33.5 - The Cold War Thaws

  • While many satellite countries fought communism, China was a firm believer in the system.

    •  In reality, in 1950, Mao and Stalin signed a 30-year friendship treaty to strengthen connections between Communist powers. 
    • Their attitude of cooperation, on the other hand, wore thin before the pact was signed.
  • During the presidencies of Eisenhower, Kennedy, and Johnson, the brinkmanship doctrine led to a series of horrific crises. 

    • Despite the fact that these crises occurred all throughout the globe, they were linked by a common fear. Nuclear war appeared to be a distinct possibility.
  • Nixon's new approach marked both a personal and a national political transformation for him. 

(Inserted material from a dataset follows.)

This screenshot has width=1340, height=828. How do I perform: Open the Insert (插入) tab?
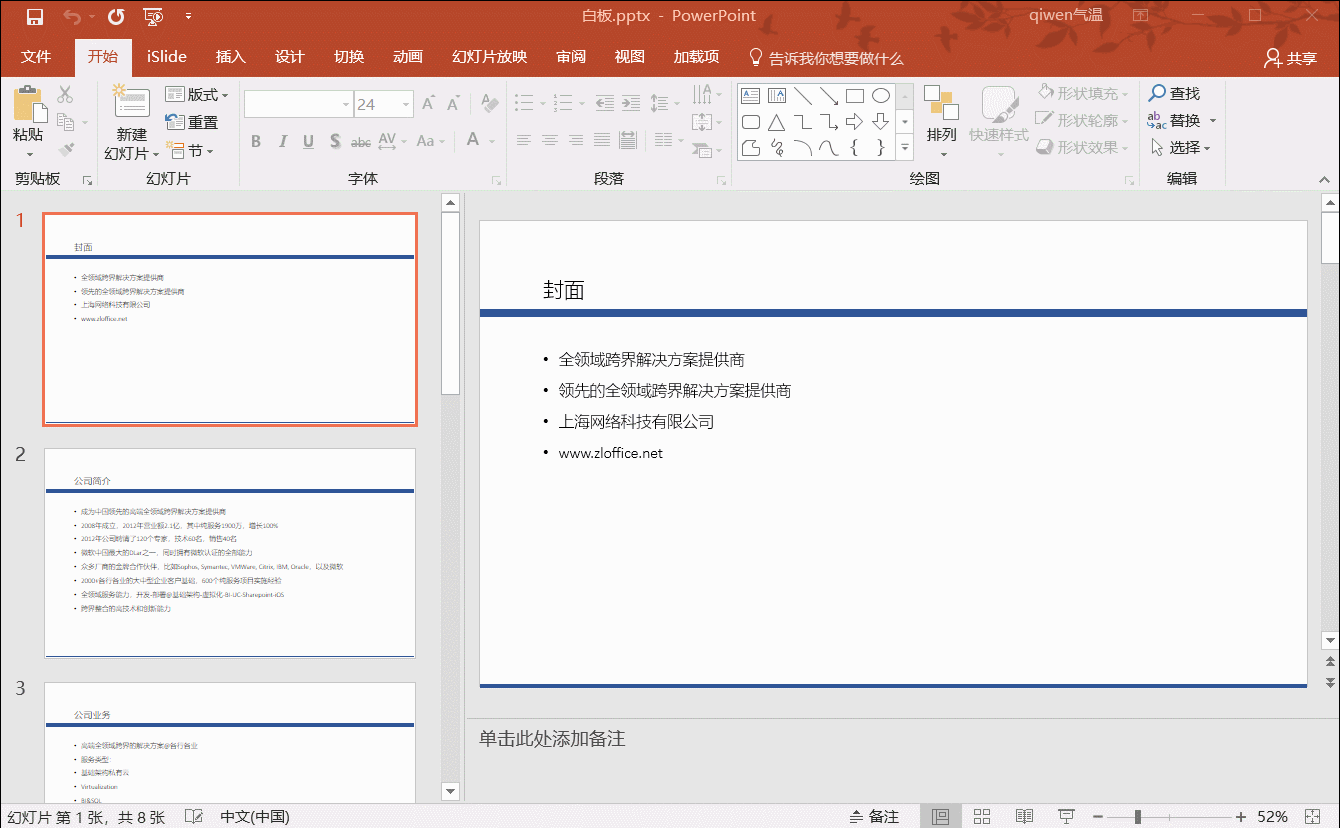tap(230, 57)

    • His staunch anti-Communist stance propelled him to political prominence in the 1950s. 
    • He became the first US president to visit Communist China twenty years later.
  • Ronald Reagan, a staunch anti-Communist, was elected president of the United States in 1981. 

    • He kept moving away from the truce. He expanded defense spending, putting economic and military pressure on the Soviets at the same time. 
  • Reagan also introduced the Strategic Defense Initiative (SDI) in 1983, a program designed to safeguard the United States from foreign missiles. 

    • It was never implemented, but it became a symbol of anti-Communist fervor in the United States.